++++ PROVIDED MATERIAL ++++
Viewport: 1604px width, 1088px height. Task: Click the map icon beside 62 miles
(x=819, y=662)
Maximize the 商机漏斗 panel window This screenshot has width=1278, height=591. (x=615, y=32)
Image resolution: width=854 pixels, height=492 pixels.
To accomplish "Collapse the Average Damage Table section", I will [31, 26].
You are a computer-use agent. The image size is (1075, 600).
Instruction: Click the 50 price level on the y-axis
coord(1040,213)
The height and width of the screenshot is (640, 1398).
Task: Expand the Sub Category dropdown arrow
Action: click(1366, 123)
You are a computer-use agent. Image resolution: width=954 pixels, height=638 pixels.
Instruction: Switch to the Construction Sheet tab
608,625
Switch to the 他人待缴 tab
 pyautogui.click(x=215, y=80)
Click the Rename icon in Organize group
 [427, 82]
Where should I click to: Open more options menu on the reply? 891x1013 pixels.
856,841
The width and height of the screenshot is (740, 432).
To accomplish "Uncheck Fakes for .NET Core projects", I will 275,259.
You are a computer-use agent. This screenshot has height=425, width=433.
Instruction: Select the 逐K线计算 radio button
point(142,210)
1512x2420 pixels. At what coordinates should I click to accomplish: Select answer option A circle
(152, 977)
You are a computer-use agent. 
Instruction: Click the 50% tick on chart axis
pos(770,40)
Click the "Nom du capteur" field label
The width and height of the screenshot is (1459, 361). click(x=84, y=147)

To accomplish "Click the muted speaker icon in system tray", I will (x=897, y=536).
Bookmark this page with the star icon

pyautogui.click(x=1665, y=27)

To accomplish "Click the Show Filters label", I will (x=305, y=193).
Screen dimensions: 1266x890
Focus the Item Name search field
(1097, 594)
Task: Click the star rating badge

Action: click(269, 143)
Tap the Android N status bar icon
++++
*TASK INSTRUCTIONS*. Begin with the line that contains "Task: Click the star rating badge" and quote each line after it exactly, stopping after the last line of the data.

*EXERCISE ANSWER*.
Task: Click the star rating badge

Action: click(269, 143)
Tap the Android N status bar icon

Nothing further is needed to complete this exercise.